Knotenplatzierung von Config Sync-System-Pods anpassen

In diesem Dokument wird beschrieben, wie Sie die Knotenplatzierung für Config Sync-System-Pods konfigurieren, die in Ihrem Cluster ausgeführt werden. Die Konfiguration der Knotenplatzierung kann in Situationen wie der Isolierung von Config Sync-System-Pods auf bestimmten Knoten aus Sicherheitsgründen oder der Planung von Config Sync auf kostengünstigeren Knoten zur Kosteneinsparung nützlich sein.

MutatingAdmissionPolicy

MutatingAdmissionPolicy ist eine Kubernetes-Funktion, die in Kubernetes-Version 1.34 verfügbar ist. Wenn MutatingAdmissionPolicy in Ihrem Cluster verfügbar ist, können Sie das Verhalten anpassen, wenn jemand eine Änderung in die Kubernetes API schreibt.

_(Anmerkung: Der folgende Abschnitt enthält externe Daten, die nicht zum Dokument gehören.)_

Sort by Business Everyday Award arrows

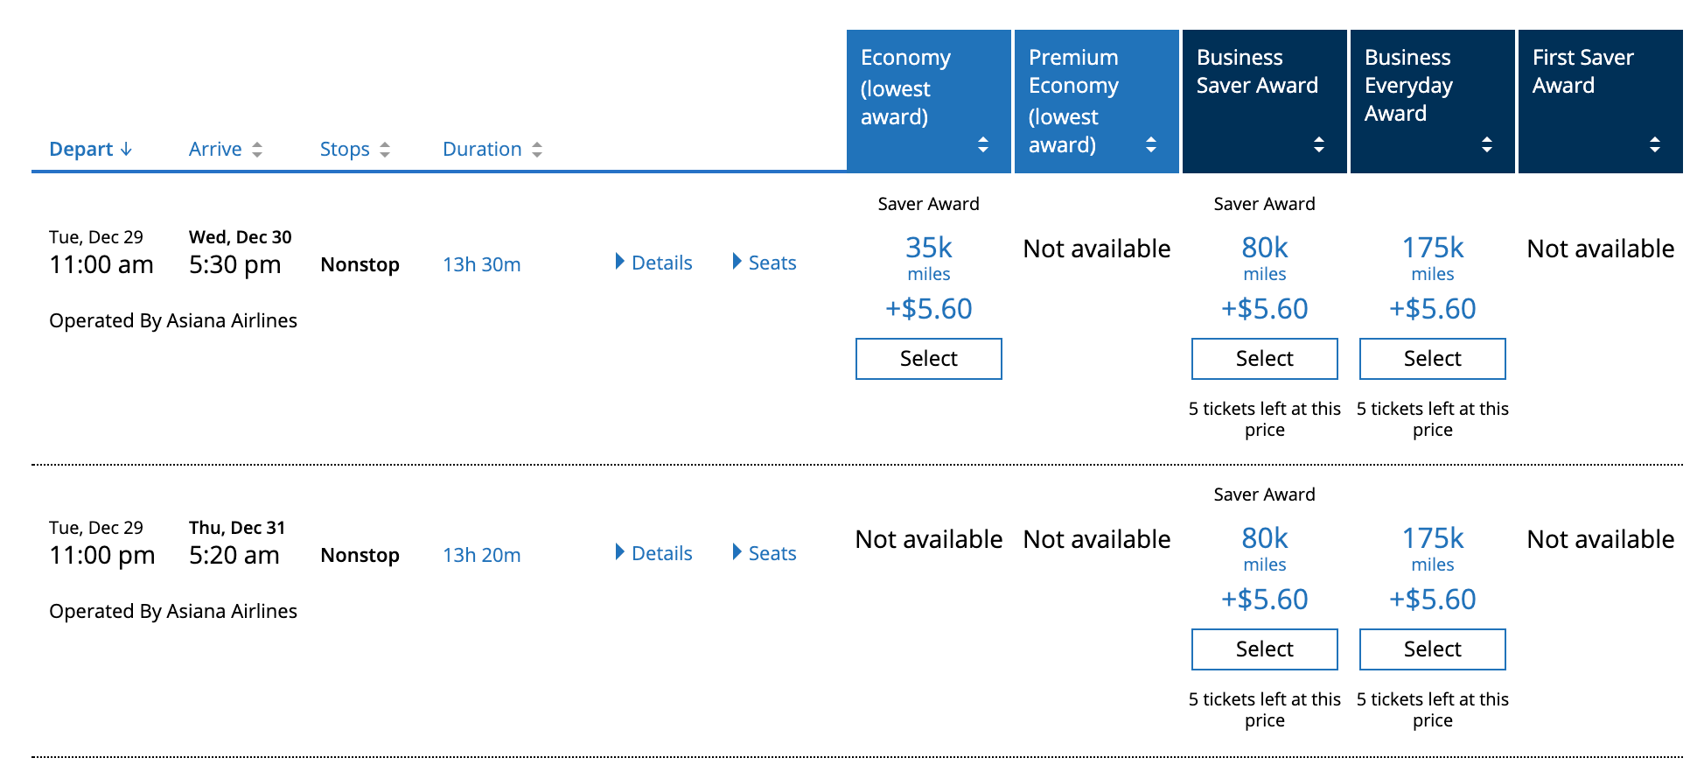(x=1487, y=144)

Im Kontext von Config Sync können Sie MutatingAdmissionPolicy verwenden, um Knotenplatzierungsparameter in Pods einzufügen, die in Config Sync-Systemnamespaces ausgeführt werden. Zu diesen Parametern gehören Pod-Spezifikationsfelder wie nodeSelector und affinity. In diesem Dokument finden Sie ein Beispiel dafür, wie Sie ein MutatingAdmissionPolicy mit Config Sync verwenden können. Weitere Beispiele finden Sie im Open-Source-Repository von Config Sync.

nodeSelectors festlegen

Im folgenden Beispiel sehen Sie, wie Sie einen MutatingAdmissionPolicy verwenden können, um jedem Pod, der in den Config Sync-System-Namespaces mit dem Label configmanagement.gke.io/system: "true" ausgeführt wird, automatisch einen nodeSelector hinzuzufügen. Zu den Config Sync-Systemnamespaces gehören config-management-system, config-management-monitoring und resource-group-system.

apiVersion: admissionregistration.k8s.io/v1beta1
kind: MutatingAdmissionPolicy
metadata:
  name: "my-pod-node-selector"
spec:
  matchConstraints:
    resourceRules:
    - apiGroups:   [""]
      apiVersions: ["v1"]
      operations:  ["CREATE", "UPDATE"]
      resources:   ["pods"]
  failurePolicy: Fail
  reinvocationPolicy: IfNeeded
  mutations:
  # Basic example of adding nodeSelector: https://kubernetes.io/docs/concepts/scheduling-eviction/assign-pod-node/
  # Similar mutations can be applied for affinities, tolerations, and so on
  - patchType: "JSONPatch"
    jsonPatch:
      expression: >
        [
          JSONPatch{
            op: "add", path: "/spec/nodeSelector",
            value: {
              "LABEL_KEY": "LABEL_VALUE",
            }
          }
        ]
---
apiVersion: admissionregistration.k8s.io/v1beta1
kind: MutatingAdmissionPolicyBinding
metadata:
  name: "configsync-node-selector"
spec:
  policyName: "my-pod-node-selector"
  matchResources:
    namespaceSelector:
      matchLabels:
        # This namespace selector only selects Config Sync system namespaces
        configmanagement.gke.io/system: "true"
  • Ersetzen Sie LABEL_KEY durch den Labelschlüssel, der vom Knotenselektor verwendet werden soll.
  • Ersetzen Sie LABEL_VALUE durch den Labelwert, der vom Knotenselektor verwendet werden soll.

Nachdem Sie diese Konfiguration auf Ihren Cluster angewendet haben, werden alle Config Sync-System-Pods auf Knoten mit dem Label LABEL_KEY=LABEL_VALUE geplant.